明らかに機嫌が悪くなっていく男。身の危険を感じた少年は手の中で輝く石を男に差し出した。
乱暴に少年から石を奪い取った男は、その石を親指と人差し指でつかむと空にかざした。
透き通ったライトグリーンの石は 太陽の光をキラキラと反射させ眩い輝きを放っている。

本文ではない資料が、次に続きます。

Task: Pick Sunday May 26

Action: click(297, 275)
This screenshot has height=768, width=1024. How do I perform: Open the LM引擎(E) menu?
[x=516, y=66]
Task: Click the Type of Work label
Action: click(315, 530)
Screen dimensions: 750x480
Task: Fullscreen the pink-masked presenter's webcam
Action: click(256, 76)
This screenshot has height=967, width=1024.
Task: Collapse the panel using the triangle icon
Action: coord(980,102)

「お~これは中々いい魔石だ! さすがロック鳥だな! 500ゴールドにはなるだろう」
「……あなたは、誰ですか?」
「誰かって? 俺は『孤高のハンター』冒険者のフライ様だ」
良い石を見つけて機嫌が良くなった男は、笑みを浮かべながら答えた。
「っていうか、お前は何もんだ? こんな所で丸腰とは命知らずなのか、馬鹿なのかどっちだ?」
「僕は……実は……何も覚えていないんです」
「何も覚えてないだと? 名前は?」
「名前も、どこから来たのかも、ここはどこかも全くわからないんです」
「……そうか、お前、新しい”プレイヤー”だな?」
「プレイヤー?」
「そうだ、どこからかこの世界へ飛ばされて来た者達のことだ。”プレイヤー”は記憶を消されてこの世界にやってくる。この俺やお前のようにな」
男はそういうと武器をしまった。
「別世界から来た……”プレイヤー”……あなたもそうなんですか?」
「そうだ、他にも大勢いる」
「どうやったら戻れるんです。元の世界に」
「それが分かれば、1年もここにいるはずないだろ」
「……1年も」
「まずはシャーロット城に向かう事だな。そこの冒険者ギルドって所に行きな。そこへ行けば詳しく教えてくれる奴がいるはずだ……」
フライはそういうと、城を指さした。
「道なりに行けば、魔物には遭遇しにくいはずだ。しかし空には気を付けろ。さっきみたいに突然襲って来る奴もいるからな」
どうやら一緒には来てくれないようだ。少年は少しガッカリしながらシャーロット城を見つめた。
「これは餞別だ取っとけ。いい値になるはずだ」
フライはそういうと、先程の魔石を少年に放り投げた。
「あ、ありがとう。フライさん」
「命を大事にしな」
そういうと『孤高のハンター』フライは、振り向きもせず去っていった。